Tattoo artists across the city are getting requests for designs that feature symbols of the protests like umbrellas, gas masks, and Hong Kong’s floral emblem.
tattoo hong kong protest

The ongoing rallies in Hong Kong will be remembered in the years to come for gathering close to two million people to fight for independence from mainland China, but protesters have found another way to immortalise the event -- tattoos.

Tattoo artists across Hong Kong are now flooded with requests to create designs that feature symbols of the protests. These include gas masks, goggles, Hong Kong’s emblem the Bauhinia flower, and umbrellas -- a nod to the 2014 protests known as the Umbrella Movement.


Speaking to the South China Morning Post (SCMP), restaurant employee Sage Victor said he chose delicate designs for his tattoo, done by artist David Zuleta. The 19-year-old, identified only by his first and middles names, moved to Hong Kong from Los Angeles at the age of 13.

On his arm, he got a small gas mask, protesters holding banners, and a man staring down at a tank. The third image was inspired by “tank man,” an icon of the bloody 1989 Tiananmen Square protests in Beijing.

For Sage Victor, the tattoos are a way “to remember the struggles Hong Kong has had and the fight it is still going through.”

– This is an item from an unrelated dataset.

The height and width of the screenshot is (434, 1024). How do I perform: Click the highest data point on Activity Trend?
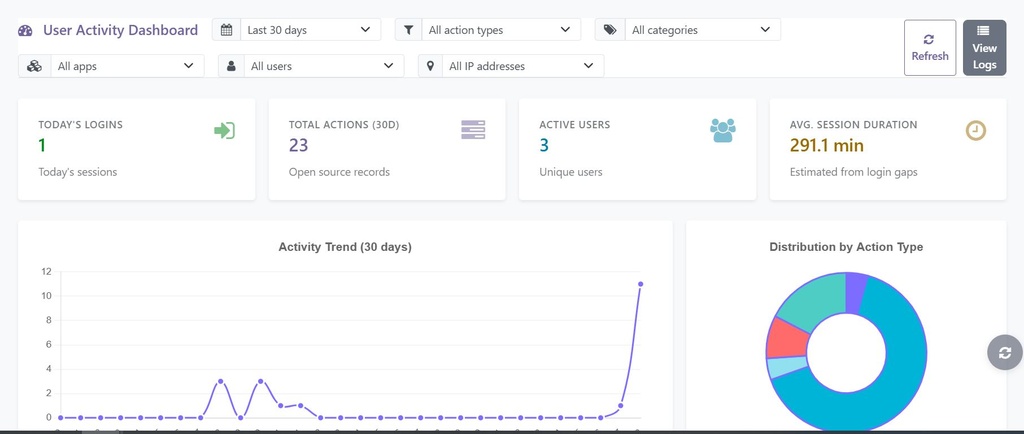pos(641,284)
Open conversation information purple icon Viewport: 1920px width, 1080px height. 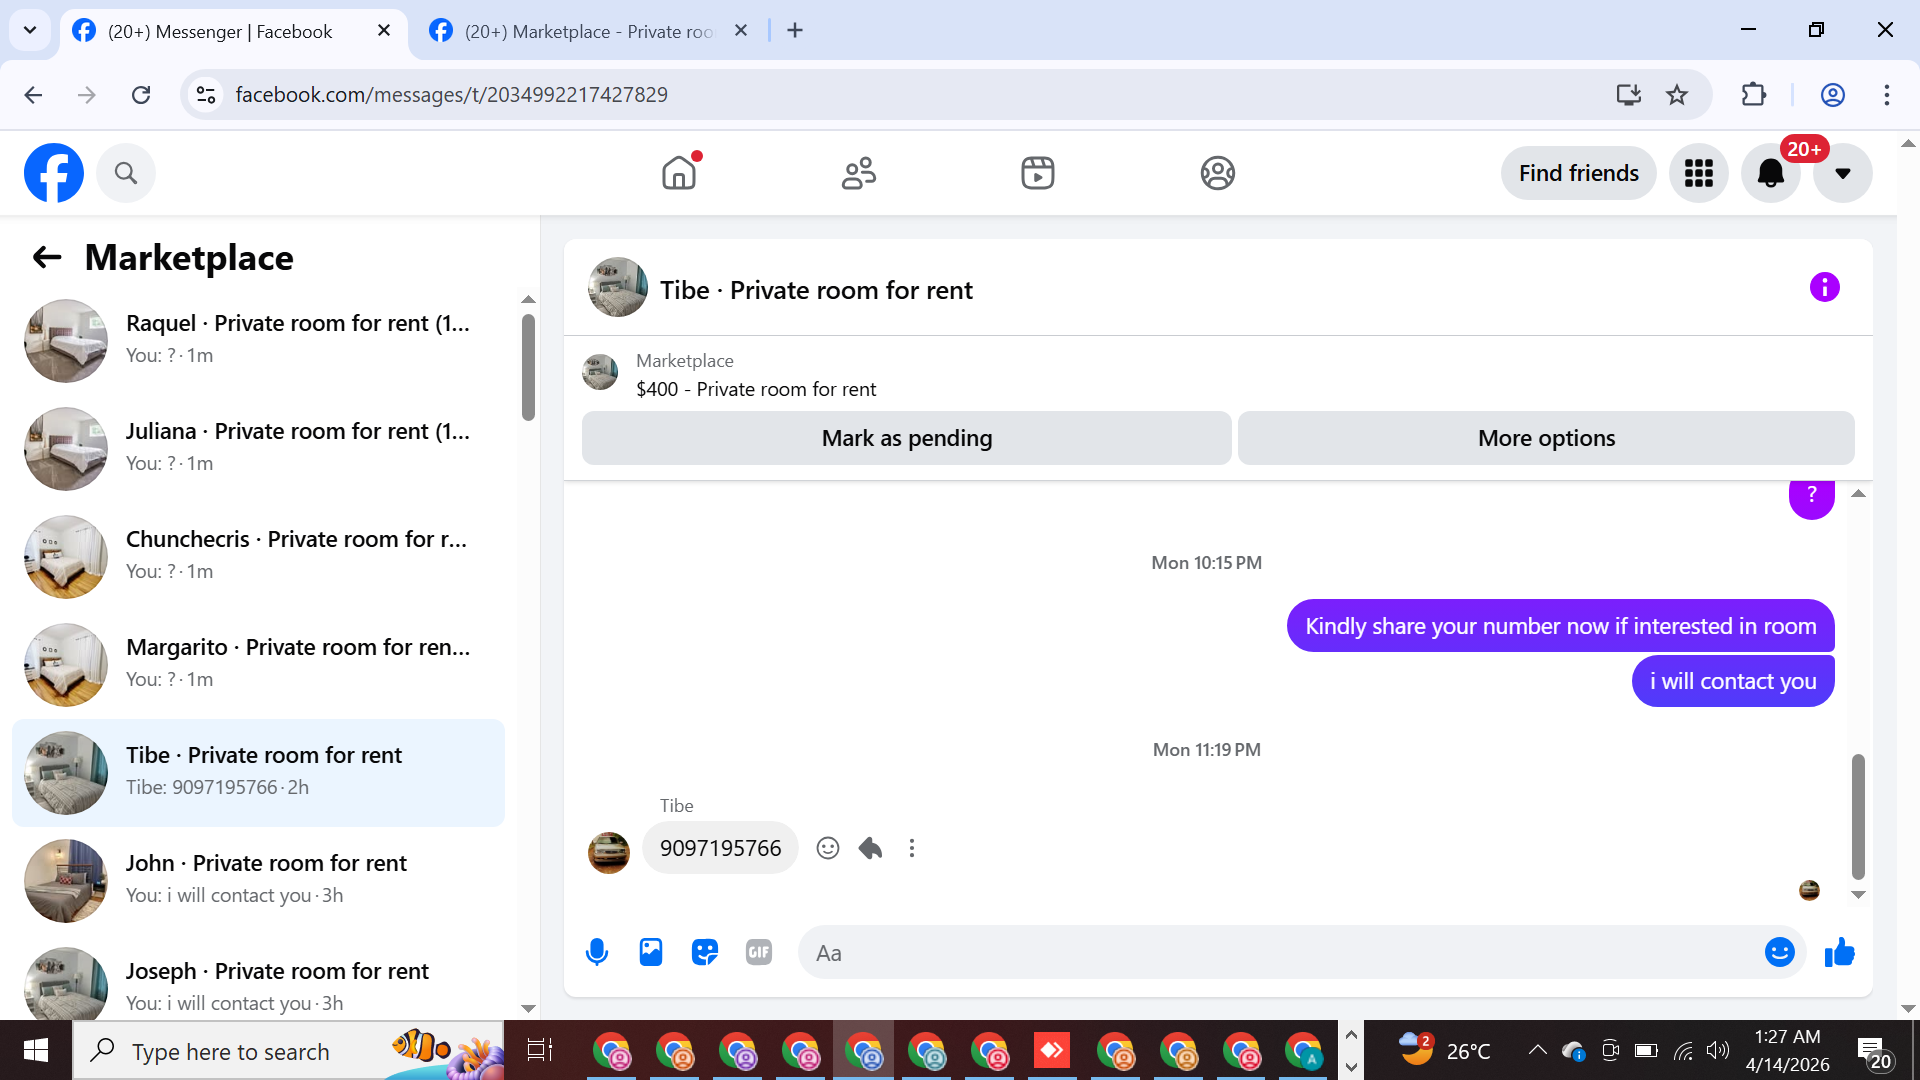1824,288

He is just one of the many people in Hong Kong who have chosen to get a tattoo to represent protesters’ plight. Over on social media, others have shared that they have done the same.

Artist Zada Lam told the SCMP that he has tattooed 70 to 80 people with these designs, free of charge.

Hong Kong has seen unrelenting protests over the past eleven weeks. Citizens continue their fight for democracy, which was once again sparked in June because of a controversial extradition bill.

The latest rally yesterday saw protesters defying a police ban and peacefully demonstrating at Hong Kong’s Victoria Park. Demonstrators called for Chief Executive Carrie Lam to step down and emphasised their anger at Hong Kong’s police force, which has been criticised for its violent measures against protesters.